With the ending of the war and the start of the new year, the number of calls that the "Hello Girls" answered dropped significantly. They were still looking forward to returning home.
In February of 1919, Janet Jones was admitted to the hospital in Nice, France for influenza. According to her records, she was released and recovered in her quarters until at least February 24.
From there she was sent to Tours, France then to Coblenz, Germany. In July she was ordered back to Brest, France, where in late August she learned she was going home. A letter from Colonel Roy Coles of the Signal Corps reads in part, "I desire to commend you on your excellent work here and to congratulate you upon having been a member of the service which has received such high commendation from our Commander-in-Chief as the Signal Corps, American Expeditionary Force. In your return home and to your pursuit in civil life, the Chief Signal Officer wishes that all good fortune may attend you, and assures you that you personally have been of material assistance in proving the success of the experiment of utilizing women with the Army at War."
1st Lieutenant Janet Jones left France and arrived in New York City September 3, she was discharged from the Army on September 11, 1919.
Very soon after her discharge, Janet discovered that even though she had sworn the oath of allegiance three times, had been made to adhere to military protocol, had held rank and worn the uniform of the Army Signal Corp, the Army now considered her a civilian employee. She received no victory medals as the men did that she served with nor was she allowed to claim veteran status. This was made very clear to all the operators when they heard that the family of one of the women, who had died of disease and had paid for military insurance for her family in case of her death, would not be allowed to collect the insurance. The Army stated she was a civilian working with the army and her family was not entitled to the money.

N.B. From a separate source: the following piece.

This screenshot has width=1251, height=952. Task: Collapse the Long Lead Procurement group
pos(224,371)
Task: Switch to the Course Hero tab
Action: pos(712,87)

Janet returned to her teaching job at Newark High School and then in the 1920s took a position at Shaw High School in East Cleveland until her retirement in 1955. In 1965, she returned to Licking County and lived in Granville.
Her niece remembers watching Veterans Day parades with Janet and seeing all the veterans on floats or marching and telling her Aunt she should be in the parade too. Her Aunt would hush her and not talk about it.
Some of the "Hello Girls" were not as silent as Janet and had petitioned the government through the years for veteran status. According to the book "The Hello Girls" by Elizabeth Cobbs, in "November 1977, President Carter signed into law" the papers recognizing the woman of the Signal Corps as United States veterans. In 1979 thirty-one survivors applied and received official discharge statements for their service.
However, that was too late for Janet. First Lieutenant Janet R. Jones died September 14, 1970 and was buried without a military funeral at Cedar Hill Cemetery with a plain headstone that gives no indication to her military service. There is only a WWI Veteran flag holder that sits at her grave.
Let us never again as a community forget this woman who served so faithfully in WWI and gave us the honor of being home to one of the "Hello Girls."
Doug Stout is the Veterans Project Coordinator for the Licking County Library.